Page text section start

After deaths of 11 lions between September 12 and 19, 10 more lions died between September 20 and September 30 (representational image)
Sending alarm bells ringing, the state forest department Monday confirmed that seven Asiatic lions had died in the last five days of September, taking the number of deaths to 21 in a single month.
Officers also said that laboratories were conducting tests to ascertain the nature of viral infection detected among four dead lions, and that 31 lions from Semardi area in Gir (east) forest division had been rescued and kept under observation as a precautionary measure. Postmortems conducted on the lions who died last month have shown respiratory and hepatic failure to be one of the causes of their death apart from infighting and injuries caused due to it, a release from the forest department said Monday.

Page text section end
Data records section start

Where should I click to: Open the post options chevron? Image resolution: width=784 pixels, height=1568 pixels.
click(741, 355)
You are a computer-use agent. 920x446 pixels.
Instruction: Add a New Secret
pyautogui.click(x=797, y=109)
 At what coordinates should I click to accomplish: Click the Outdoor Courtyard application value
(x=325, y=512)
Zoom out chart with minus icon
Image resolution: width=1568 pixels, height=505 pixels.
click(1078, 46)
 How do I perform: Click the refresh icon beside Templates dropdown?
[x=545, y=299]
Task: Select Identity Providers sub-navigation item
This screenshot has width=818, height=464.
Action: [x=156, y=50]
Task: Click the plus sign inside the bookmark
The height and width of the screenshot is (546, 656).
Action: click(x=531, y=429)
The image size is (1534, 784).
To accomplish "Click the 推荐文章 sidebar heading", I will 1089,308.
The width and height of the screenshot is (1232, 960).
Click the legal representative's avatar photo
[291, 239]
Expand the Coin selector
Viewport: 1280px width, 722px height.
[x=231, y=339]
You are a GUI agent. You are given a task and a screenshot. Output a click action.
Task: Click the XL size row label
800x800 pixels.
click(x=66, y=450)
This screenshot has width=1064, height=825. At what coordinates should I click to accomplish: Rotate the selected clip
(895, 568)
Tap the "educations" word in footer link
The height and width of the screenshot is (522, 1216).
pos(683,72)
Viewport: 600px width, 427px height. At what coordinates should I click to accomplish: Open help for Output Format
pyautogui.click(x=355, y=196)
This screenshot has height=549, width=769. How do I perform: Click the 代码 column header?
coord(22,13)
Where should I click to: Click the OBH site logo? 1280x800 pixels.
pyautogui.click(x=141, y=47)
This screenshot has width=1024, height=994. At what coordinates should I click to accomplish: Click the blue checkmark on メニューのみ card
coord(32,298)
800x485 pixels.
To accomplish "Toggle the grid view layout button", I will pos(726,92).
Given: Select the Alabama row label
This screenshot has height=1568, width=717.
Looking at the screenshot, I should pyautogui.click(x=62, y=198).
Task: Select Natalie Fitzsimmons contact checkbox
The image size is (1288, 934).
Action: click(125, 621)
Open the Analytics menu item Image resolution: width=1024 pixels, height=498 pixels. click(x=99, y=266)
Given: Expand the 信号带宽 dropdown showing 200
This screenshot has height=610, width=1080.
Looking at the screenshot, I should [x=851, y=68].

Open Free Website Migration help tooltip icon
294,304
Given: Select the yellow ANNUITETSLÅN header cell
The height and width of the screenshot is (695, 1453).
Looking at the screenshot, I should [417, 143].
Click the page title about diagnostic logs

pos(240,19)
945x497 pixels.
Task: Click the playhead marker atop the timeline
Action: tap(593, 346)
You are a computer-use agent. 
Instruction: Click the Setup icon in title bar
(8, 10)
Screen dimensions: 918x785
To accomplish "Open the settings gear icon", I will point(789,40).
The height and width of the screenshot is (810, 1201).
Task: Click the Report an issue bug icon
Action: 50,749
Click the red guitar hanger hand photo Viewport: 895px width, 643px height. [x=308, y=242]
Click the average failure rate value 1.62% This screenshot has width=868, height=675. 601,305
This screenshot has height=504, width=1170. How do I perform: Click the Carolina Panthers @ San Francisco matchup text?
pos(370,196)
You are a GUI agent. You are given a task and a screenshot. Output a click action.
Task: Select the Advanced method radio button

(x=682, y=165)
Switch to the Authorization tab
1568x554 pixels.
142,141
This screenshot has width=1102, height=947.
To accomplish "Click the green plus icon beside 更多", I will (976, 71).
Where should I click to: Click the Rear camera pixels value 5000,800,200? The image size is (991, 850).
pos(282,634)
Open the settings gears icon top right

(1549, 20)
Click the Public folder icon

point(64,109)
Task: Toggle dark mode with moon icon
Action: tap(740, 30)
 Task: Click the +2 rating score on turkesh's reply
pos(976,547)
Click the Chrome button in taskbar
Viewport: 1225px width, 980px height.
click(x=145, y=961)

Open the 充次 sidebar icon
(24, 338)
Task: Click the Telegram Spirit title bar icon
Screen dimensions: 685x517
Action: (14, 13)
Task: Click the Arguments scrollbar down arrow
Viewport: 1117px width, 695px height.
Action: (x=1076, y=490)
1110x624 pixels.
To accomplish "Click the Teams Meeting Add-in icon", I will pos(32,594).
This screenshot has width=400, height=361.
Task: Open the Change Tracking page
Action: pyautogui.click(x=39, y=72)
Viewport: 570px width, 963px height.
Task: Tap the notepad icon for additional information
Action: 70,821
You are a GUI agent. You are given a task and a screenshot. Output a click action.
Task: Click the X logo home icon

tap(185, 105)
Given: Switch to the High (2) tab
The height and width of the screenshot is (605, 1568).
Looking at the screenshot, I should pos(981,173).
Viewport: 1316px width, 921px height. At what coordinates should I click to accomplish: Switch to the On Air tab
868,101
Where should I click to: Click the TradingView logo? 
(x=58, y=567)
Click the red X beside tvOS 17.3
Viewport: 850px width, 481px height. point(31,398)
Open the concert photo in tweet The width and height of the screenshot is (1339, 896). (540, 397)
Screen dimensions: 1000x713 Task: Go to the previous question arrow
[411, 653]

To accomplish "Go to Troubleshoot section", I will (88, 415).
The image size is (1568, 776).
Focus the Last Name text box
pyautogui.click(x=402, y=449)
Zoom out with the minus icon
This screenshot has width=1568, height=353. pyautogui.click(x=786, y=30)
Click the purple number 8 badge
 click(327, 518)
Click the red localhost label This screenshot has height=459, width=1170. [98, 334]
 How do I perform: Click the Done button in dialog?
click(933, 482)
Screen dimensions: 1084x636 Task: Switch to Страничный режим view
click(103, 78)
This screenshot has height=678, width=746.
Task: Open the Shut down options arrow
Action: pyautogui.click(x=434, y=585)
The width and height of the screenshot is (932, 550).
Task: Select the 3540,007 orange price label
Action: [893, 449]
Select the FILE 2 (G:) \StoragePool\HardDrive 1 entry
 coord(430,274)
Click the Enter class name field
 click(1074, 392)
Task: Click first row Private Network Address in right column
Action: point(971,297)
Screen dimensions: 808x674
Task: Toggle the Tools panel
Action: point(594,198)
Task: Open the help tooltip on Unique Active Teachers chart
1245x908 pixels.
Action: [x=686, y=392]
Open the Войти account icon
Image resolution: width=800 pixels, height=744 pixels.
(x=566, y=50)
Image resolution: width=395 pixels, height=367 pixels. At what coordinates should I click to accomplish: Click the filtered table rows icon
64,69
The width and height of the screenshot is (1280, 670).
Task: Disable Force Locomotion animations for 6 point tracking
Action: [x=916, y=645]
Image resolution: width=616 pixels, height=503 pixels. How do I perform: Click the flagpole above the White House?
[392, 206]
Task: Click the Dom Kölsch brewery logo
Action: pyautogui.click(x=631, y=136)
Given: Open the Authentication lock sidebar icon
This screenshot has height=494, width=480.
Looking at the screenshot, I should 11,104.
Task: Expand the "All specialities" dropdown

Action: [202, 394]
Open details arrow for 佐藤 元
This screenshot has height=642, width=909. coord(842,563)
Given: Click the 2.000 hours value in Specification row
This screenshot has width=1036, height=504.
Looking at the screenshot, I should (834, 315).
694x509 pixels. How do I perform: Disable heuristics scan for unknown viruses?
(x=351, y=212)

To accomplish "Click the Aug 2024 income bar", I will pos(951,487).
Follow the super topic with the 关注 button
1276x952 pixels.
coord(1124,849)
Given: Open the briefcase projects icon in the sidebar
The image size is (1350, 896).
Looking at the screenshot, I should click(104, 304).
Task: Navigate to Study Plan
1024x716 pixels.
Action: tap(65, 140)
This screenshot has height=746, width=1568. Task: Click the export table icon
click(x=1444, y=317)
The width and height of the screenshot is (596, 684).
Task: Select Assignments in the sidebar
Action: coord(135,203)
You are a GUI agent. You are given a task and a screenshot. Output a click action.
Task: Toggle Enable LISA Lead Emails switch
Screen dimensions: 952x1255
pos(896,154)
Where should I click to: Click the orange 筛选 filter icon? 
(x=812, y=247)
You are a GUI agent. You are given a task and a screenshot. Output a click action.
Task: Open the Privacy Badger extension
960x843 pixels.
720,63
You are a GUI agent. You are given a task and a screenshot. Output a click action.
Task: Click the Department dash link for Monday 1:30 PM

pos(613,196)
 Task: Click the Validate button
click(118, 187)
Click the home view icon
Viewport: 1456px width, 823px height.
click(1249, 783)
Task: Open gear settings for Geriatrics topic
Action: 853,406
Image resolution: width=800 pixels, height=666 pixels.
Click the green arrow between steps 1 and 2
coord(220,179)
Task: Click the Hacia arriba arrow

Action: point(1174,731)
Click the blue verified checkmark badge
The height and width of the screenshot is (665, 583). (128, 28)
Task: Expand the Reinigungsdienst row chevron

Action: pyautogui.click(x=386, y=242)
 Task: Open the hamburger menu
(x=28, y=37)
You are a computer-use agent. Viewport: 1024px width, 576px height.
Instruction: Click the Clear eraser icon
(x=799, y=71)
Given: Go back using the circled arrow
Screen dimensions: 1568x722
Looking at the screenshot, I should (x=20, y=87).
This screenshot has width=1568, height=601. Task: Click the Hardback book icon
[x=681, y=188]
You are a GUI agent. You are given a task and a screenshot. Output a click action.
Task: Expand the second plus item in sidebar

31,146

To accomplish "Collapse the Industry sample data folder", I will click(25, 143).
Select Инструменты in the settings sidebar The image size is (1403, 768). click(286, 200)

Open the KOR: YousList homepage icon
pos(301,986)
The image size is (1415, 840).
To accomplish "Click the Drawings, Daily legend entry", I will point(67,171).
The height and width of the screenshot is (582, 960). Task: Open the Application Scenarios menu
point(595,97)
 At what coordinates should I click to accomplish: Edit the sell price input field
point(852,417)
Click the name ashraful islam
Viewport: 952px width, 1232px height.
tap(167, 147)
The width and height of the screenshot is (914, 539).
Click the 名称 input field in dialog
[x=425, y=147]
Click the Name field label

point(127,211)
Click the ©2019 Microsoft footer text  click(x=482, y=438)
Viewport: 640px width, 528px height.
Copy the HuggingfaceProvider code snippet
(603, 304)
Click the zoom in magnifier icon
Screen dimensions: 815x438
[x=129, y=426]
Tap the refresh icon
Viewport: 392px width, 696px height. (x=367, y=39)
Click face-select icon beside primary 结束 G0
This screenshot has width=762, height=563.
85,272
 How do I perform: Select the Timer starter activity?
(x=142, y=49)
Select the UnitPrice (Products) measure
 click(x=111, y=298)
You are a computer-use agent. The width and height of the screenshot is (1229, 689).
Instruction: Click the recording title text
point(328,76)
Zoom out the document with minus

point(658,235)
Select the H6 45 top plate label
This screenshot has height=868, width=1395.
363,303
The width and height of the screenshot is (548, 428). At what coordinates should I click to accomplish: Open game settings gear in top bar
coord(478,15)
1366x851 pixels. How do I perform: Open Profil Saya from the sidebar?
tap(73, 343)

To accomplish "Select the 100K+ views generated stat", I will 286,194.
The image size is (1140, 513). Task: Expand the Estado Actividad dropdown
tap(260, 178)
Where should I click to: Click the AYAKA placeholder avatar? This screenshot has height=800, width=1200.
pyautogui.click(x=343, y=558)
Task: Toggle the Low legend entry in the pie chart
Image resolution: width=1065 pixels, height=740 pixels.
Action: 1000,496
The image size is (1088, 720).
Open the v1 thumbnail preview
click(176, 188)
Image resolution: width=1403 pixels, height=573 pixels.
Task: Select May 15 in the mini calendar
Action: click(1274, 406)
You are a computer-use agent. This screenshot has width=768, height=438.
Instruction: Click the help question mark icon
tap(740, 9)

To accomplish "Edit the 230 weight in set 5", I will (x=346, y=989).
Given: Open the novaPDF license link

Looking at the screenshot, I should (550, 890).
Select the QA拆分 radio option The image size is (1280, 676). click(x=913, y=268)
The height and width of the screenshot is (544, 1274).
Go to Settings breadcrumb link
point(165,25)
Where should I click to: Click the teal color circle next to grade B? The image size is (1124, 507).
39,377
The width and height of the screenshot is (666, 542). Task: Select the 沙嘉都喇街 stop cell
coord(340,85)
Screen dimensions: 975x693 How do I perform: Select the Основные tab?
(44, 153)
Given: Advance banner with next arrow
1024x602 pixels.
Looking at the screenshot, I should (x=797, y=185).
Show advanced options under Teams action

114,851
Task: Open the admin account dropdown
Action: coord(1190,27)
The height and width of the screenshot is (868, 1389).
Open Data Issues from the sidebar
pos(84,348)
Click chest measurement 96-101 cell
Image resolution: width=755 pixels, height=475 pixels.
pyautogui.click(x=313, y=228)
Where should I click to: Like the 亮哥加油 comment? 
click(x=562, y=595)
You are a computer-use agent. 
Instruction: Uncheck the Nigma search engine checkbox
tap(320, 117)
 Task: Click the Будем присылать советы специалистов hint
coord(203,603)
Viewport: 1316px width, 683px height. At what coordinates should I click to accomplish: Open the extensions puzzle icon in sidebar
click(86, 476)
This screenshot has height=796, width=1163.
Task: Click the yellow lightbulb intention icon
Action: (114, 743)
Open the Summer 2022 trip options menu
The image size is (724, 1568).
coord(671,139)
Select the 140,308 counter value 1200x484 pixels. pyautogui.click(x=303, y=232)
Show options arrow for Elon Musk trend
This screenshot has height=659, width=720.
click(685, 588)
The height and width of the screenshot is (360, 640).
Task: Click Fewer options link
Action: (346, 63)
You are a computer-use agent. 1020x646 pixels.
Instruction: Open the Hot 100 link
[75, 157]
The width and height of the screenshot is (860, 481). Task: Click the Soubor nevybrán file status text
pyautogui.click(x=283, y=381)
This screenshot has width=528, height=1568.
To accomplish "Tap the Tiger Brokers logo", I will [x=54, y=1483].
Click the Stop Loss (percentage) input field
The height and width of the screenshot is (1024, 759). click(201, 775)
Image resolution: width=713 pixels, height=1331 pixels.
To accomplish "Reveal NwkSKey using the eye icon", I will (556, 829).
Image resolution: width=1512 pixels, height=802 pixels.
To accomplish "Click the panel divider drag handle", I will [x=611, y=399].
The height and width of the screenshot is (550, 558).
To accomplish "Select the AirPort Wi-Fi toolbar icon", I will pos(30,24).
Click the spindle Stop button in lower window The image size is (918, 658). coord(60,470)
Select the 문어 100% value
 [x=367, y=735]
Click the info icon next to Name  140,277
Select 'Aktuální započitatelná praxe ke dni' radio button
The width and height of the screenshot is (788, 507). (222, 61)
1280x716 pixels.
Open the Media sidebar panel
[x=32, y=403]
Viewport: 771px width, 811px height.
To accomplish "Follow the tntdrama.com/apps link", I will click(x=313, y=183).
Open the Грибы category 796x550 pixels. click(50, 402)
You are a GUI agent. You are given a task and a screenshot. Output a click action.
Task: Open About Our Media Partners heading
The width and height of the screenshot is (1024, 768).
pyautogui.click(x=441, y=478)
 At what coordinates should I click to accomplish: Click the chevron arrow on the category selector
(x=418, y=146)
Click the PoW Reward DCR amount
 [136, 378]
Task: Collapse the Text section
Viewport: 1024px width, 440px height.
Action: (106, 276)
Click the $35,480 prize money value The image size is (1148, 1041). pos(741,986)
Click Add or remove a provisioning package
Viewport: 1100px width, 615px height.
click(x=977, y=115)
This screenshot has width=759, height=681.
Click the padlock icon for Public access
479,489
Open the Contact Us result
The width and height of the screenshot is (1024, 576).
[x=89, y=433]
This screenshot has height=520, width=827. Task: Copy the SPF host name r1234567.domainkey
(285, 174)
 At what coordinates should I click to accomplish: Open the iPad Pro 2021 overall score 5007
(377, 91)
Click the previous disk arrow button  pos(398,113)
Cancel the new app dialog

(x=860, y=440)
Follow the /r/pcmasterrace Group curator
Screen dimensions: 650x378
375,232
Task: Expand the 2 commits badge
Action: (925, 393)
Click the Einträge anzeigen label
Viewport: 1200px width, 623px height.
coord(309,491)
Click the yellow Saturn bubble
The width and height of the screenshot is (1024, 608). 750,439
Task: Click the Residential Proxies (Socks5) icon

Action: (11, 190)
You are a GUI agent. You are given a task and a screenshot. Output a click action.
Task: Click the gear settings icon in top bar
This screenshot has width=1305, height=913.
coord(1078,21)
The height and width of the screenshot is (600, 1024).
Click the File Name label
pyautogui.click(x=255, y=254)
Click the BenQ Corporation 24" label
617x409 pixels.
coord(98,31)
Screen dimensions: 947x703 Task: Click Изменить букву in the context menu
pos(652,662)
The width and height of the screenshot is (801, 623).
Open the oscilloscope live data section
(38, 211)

Data records section end

Work request 1: In the article on the lion deaths, how many lions from the Semardi area were rescued and kept under observation?
Work request 2: Translate this sentence from the article on the lion deaths into Spanish: "Sending alarm bells ringing, the state forest department Monday confirmed that seven Asiatic lions had died in the last five days of September, taking the number of deaths to 21 in a single month."
Work request 3: Pick up the article on the Gir lion deaths where it stops and carry it forward.
The records are separate material, unconnected to the article on the lion deaths.

Written response 1: 31 lions

Written response 2: Haciendo sonar las alarmas, el departamento forestal del estado confirmó el lunes que siete leones asiáticos habían muerto en los últimos cinco días de septiembre, lo que eleva a 21 el número de muertes en un solo mes.

Written response 3:
In an official release, chief conservator of forests (CCF) of Junagadh wildlife circle, Dushyant Vasavada, said that after deaths of 11 lions between September 12 and 19, 10 more lions died between September 20 and September 30. All this 21 deaths within 19 days were reported from Sarasiya Vidi area of Dalkhaniya range in Gir (east) forest division in Amreli district. “These 10 lions were among the group which had been rescued from Sarasiya Vidi after the initial deaths came to light from that area. They died while being given medical treatment at Jasadhar Rescue Centre,” Vasavada told The Indian Express.
The CCF added that six more lions rescued from Sarasiya Vidi were under observation at the Jasadhar Rescue Centre in Gir (east) division. “Blood samples of injured and rescued lions and samples of tissues of dead lions have been sent to National Institute of Virology (NIV), Pune. Reports received from the NIV have confirmed viral infection among four lions. But there are doubts about the identity of the virus and laboratories are further working on it. On the other hand, veterinary college, Junagadh, has detected presence of protozoa caused by ticks in samples of six other lions. These infections have come to light from Sarasiya area only,” the CCF further said.
Gir forest and other protected areas spread across Junagadh, Gir Somnath, Amreli and Bhavnagar districts in Saurasthra region is the only natural home of Asiatic lions (Panthera Leo Persica). The International Union for Conservation of Nature (IUCN) has classified Asiatic lions as an endangered species. A census in 2015 had pegged the population of Asiatic lions at 523.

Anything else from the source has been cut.